### Your goal
Reproduce exactly the entries from the "This screenshot has width=1520, height=784." line to the end. Skip all pictures.

Collected data
━━━━━━━━━━━━━━━━━━━━━━━━━━━━━━

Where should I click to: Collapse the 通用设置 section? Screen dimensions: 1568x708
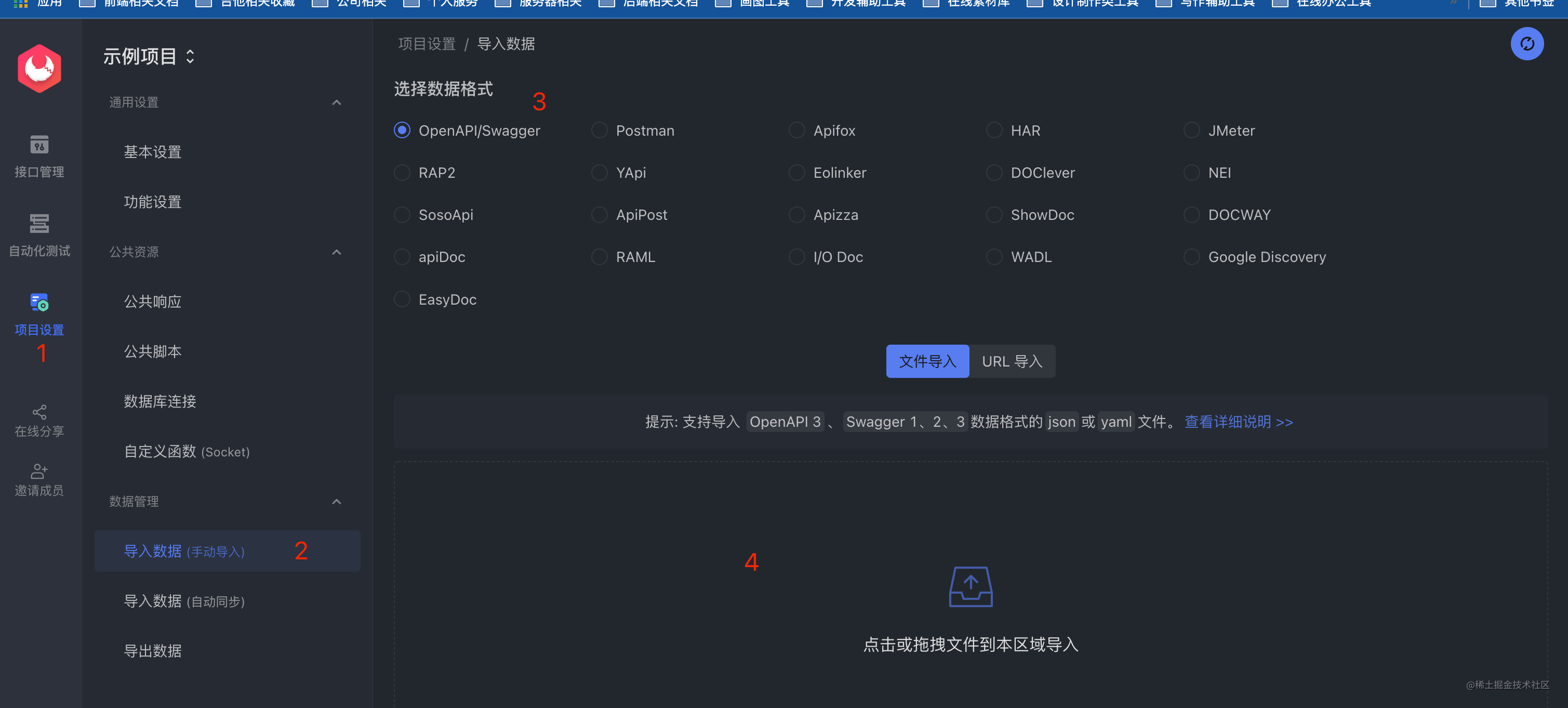[336, 102]
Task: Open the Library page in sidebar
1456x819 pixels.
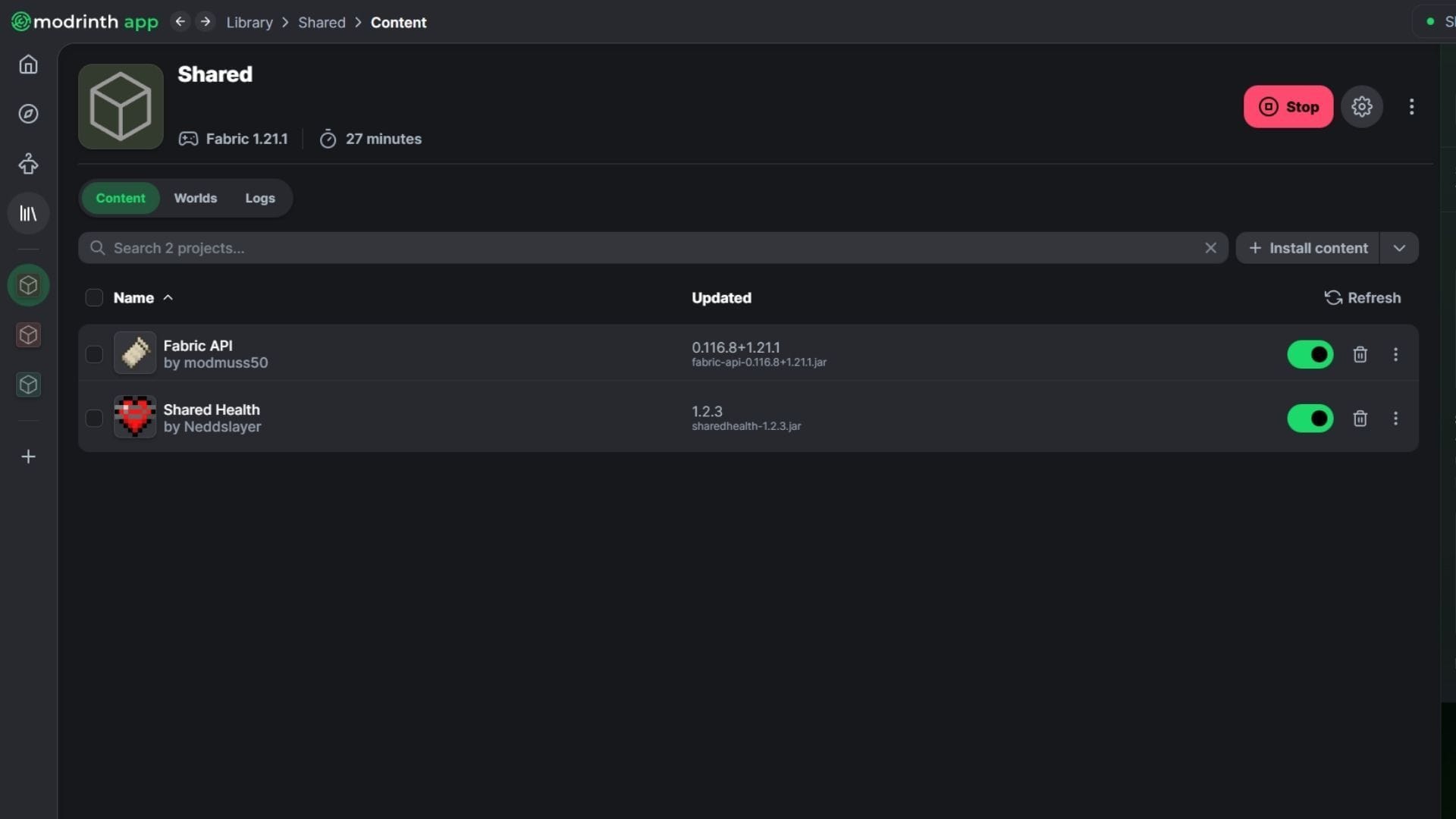Action: [x=28, y=214]
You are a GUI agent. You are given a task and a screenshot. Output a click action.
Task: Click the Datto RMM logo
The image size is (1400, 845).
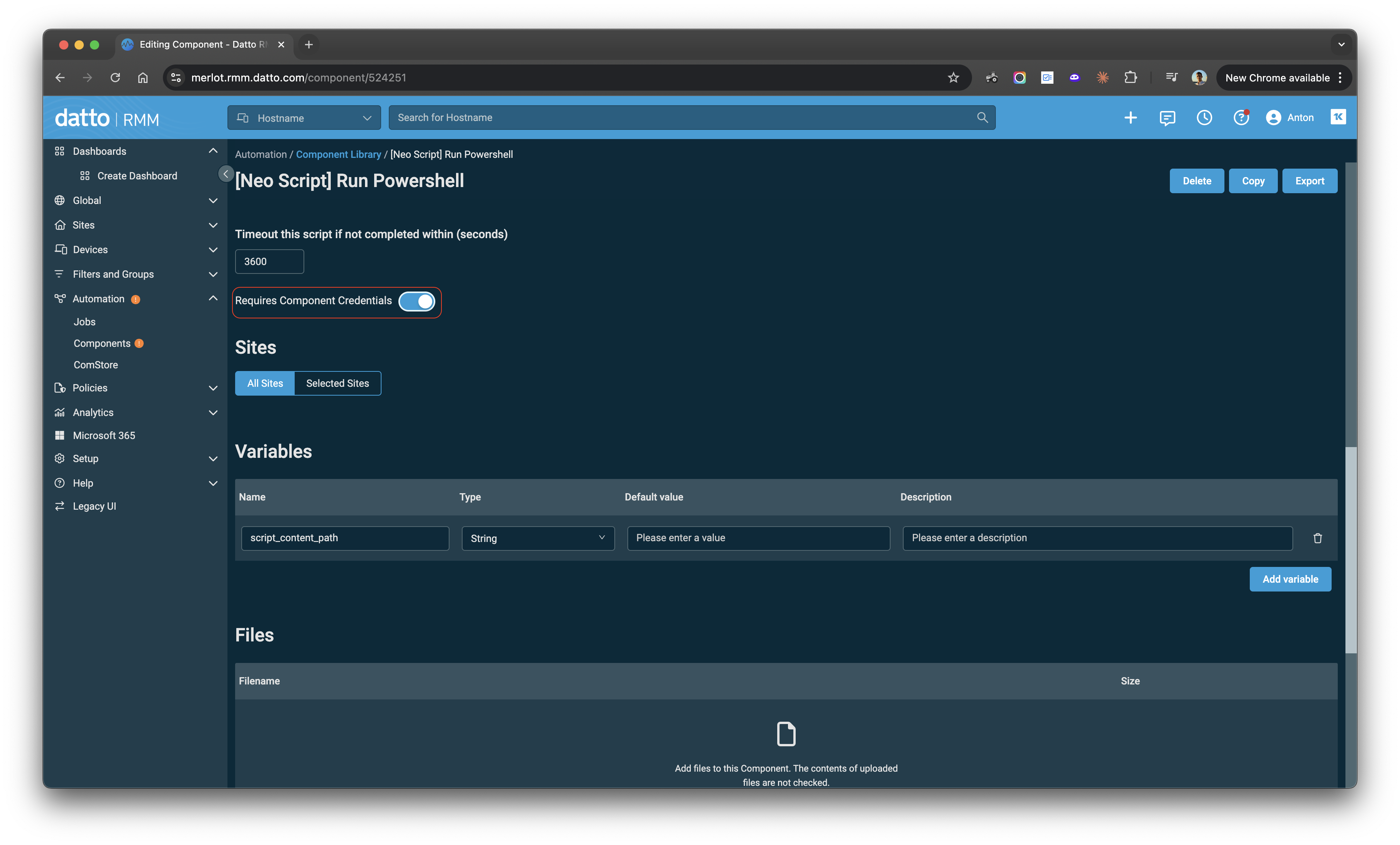pos(107,118)
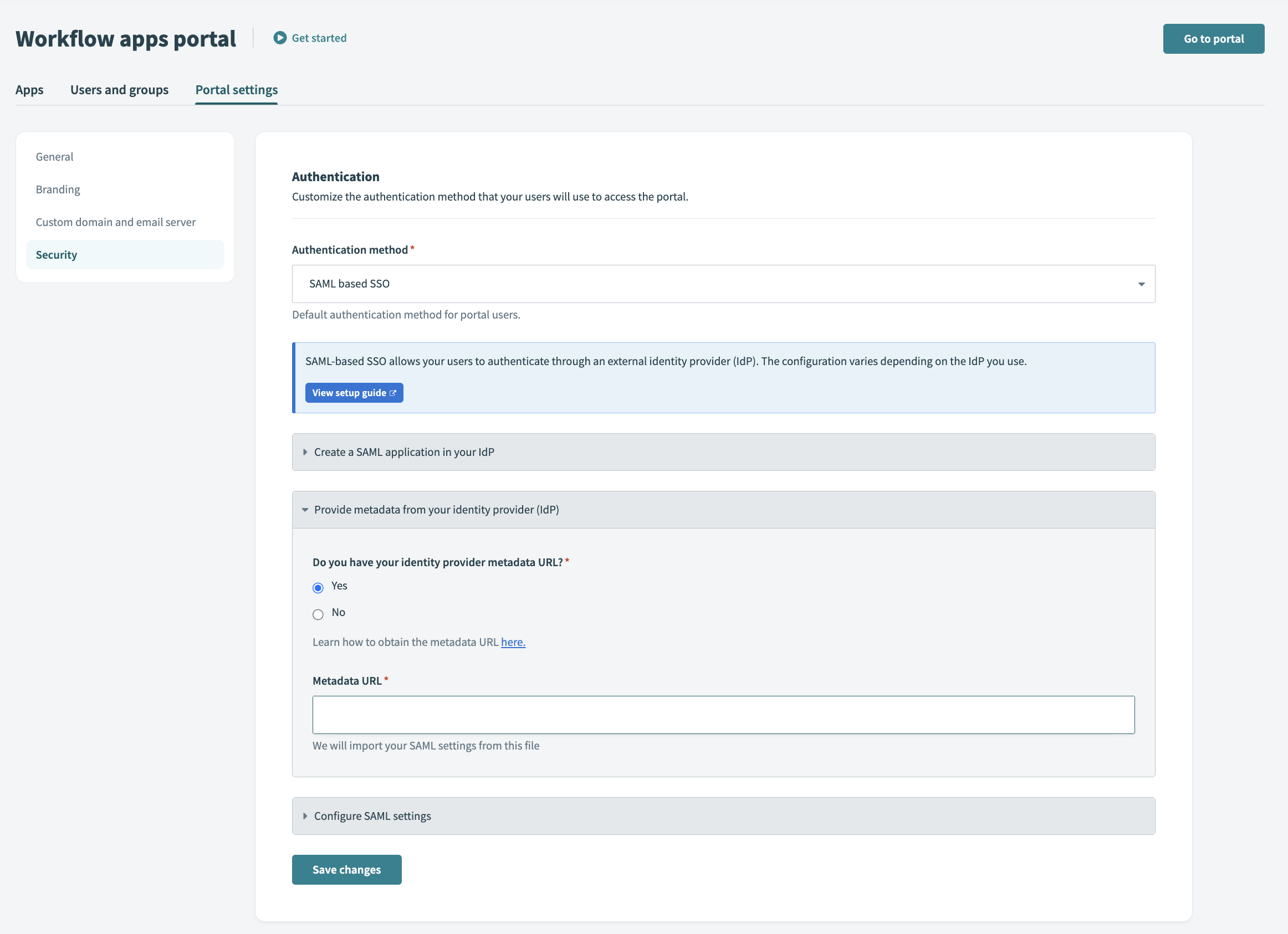This screenshot has width=1288, height=934.
Task: Click the play icon beside Get started
Action: pos(279,38)
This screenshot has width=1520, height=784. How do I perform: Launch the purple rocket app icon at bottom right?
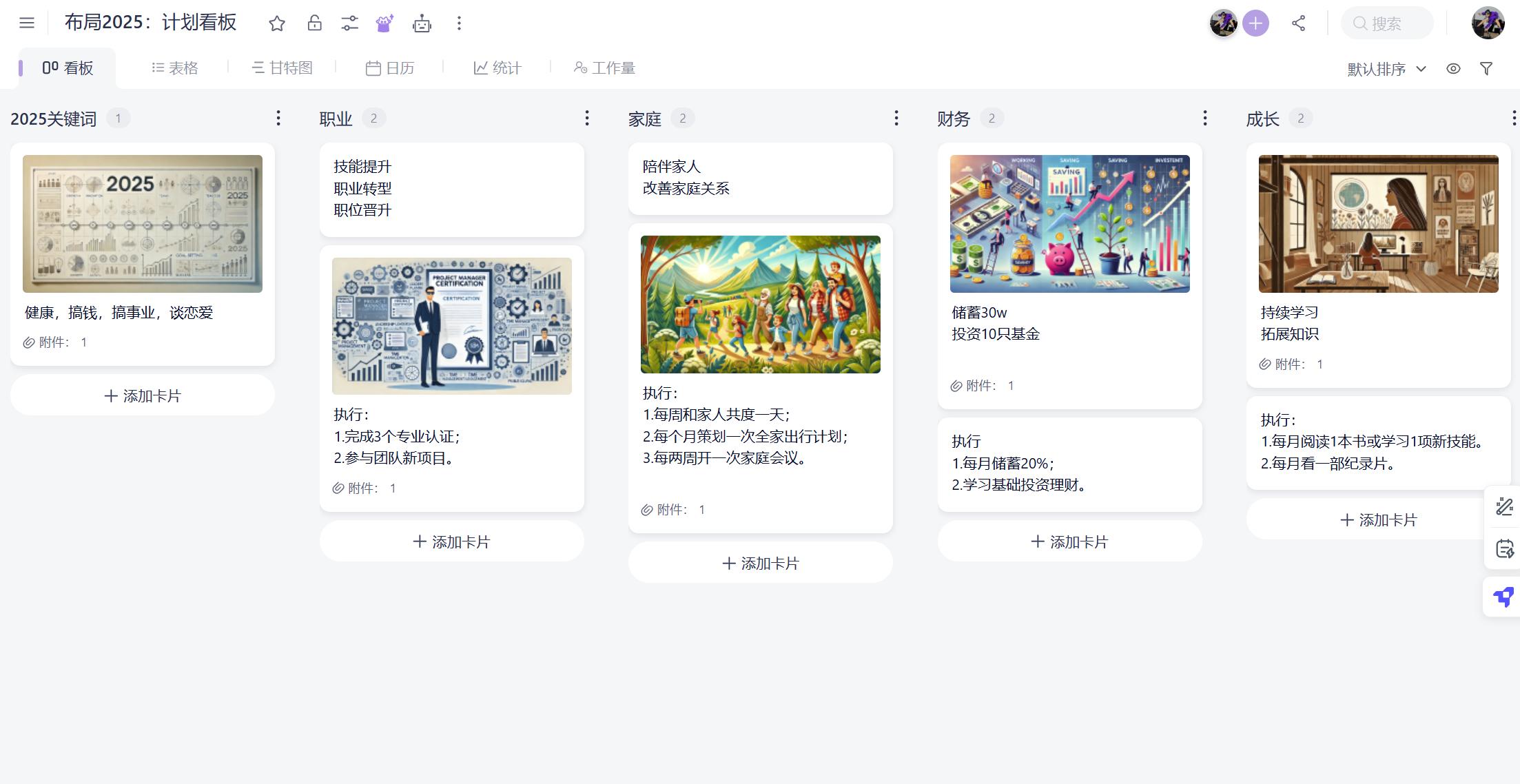[1503, 597]
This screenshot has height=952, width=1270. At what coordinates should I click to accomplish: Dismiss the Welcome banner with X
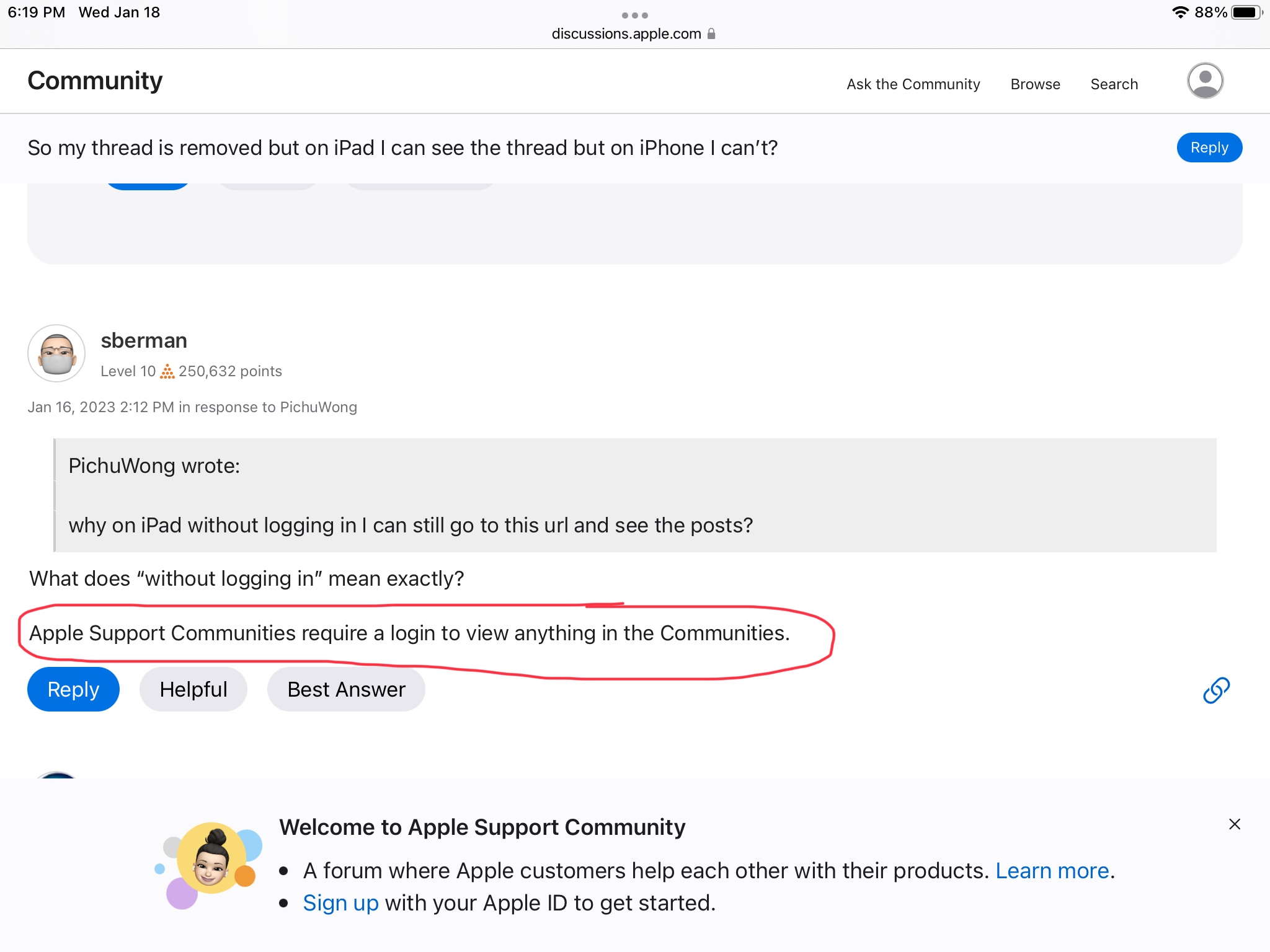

━━━━━━━━━━━━━━━━━━━━━━━━━━━━━━

### Response
This screenshot has width=1520, height=784. How do I perform: Launch the purple rocket app icon at bottom right?
[1503, 597]
This screenshot has height=952, width=1270. At what coordinates should I click to accomplish: Dismiss the Welcome banner with X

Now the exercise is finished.